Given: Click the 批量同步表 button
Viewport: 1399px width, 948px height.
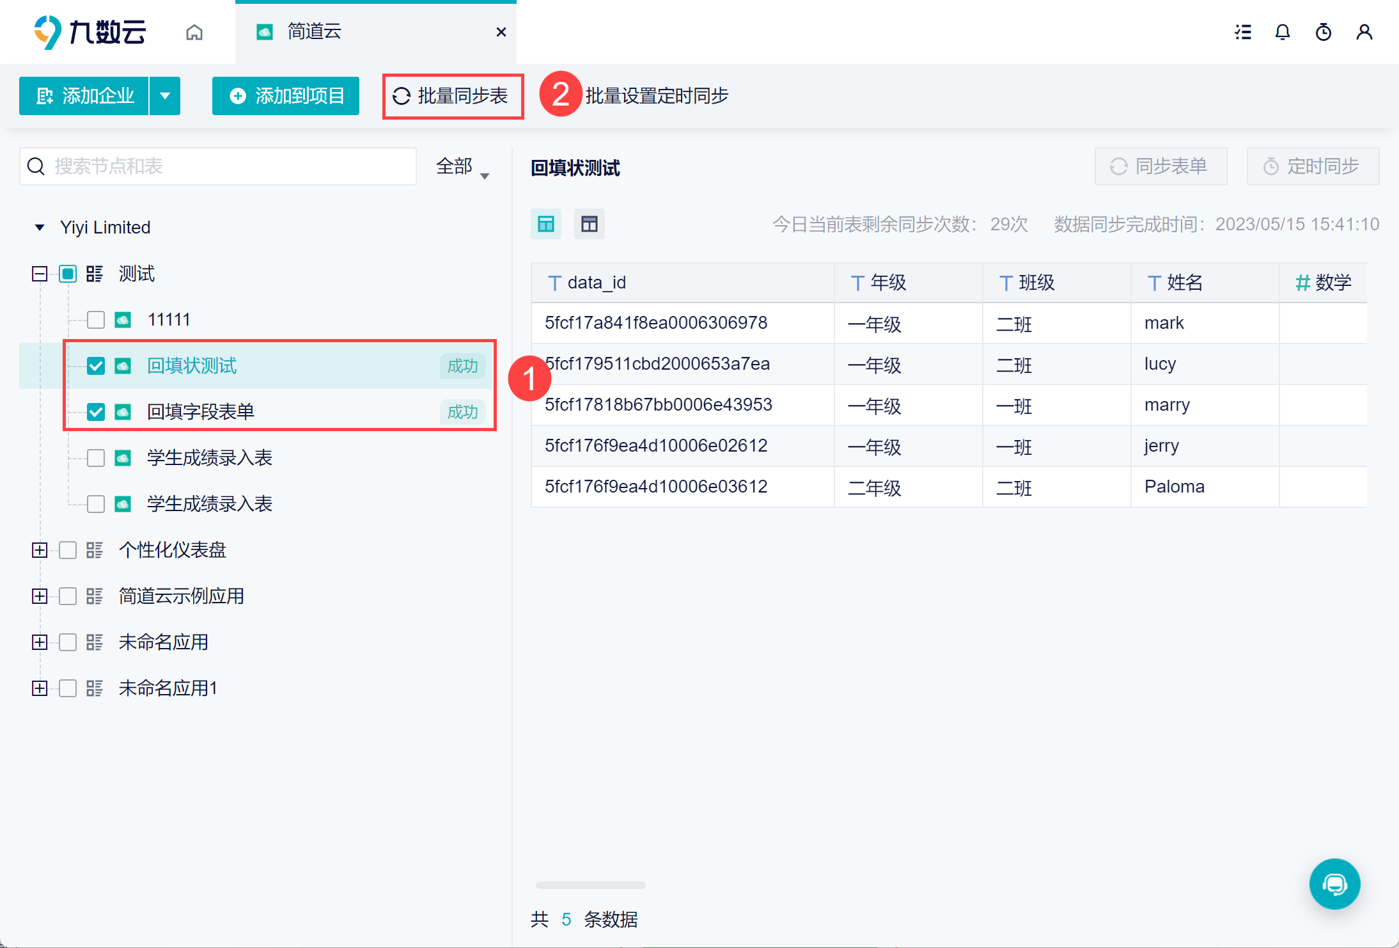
┄┄┄┄┄┄┄┄┄┄┄┄┄┄┄┄┄┄┄┄
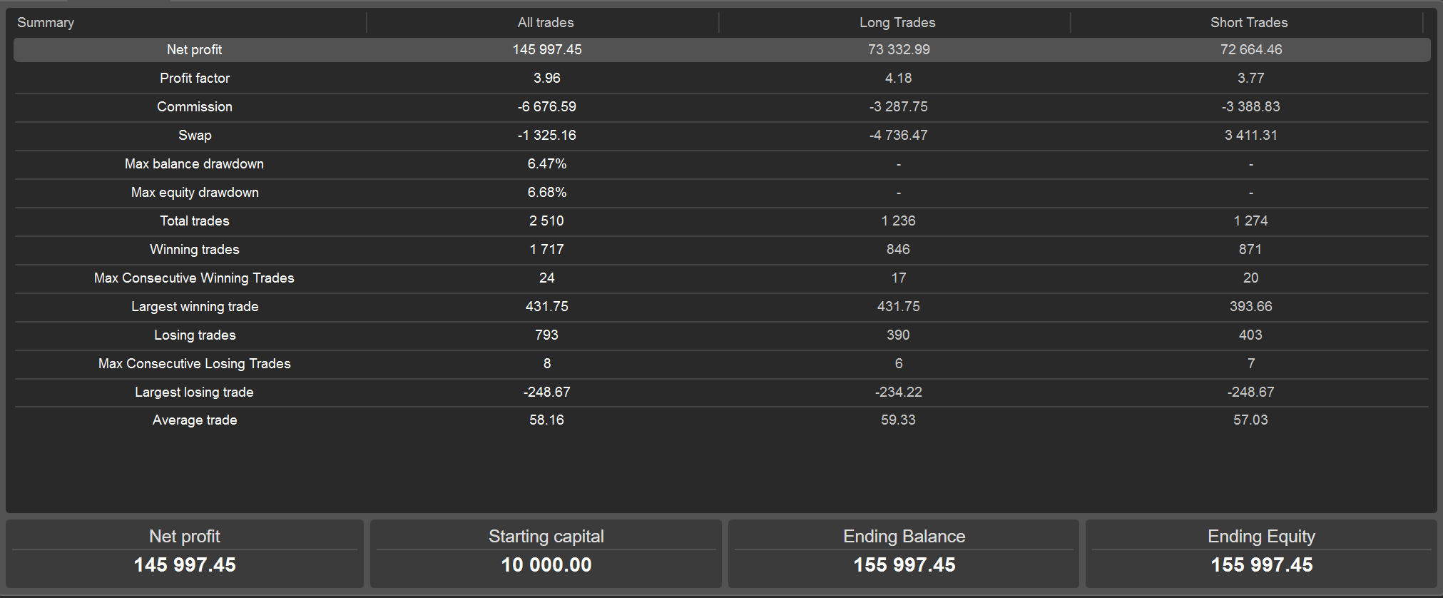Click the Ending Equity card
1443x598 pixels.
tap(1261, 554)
┄┄┄┄┄┄┄┄┄┄┄┄┄┄┄┄┄┄┄┄
§ Task prompt
Reproduce the lines from the one containing "Given: Click the 批量同步表 button" up to and including the one containing "Viewport: 1399px width, 948px height.", renaming "button" to "control" and changing nothing else.

§ Finished exercise
Given: Click the 批量同步表 control
Viewport: 1399px width, 948px height.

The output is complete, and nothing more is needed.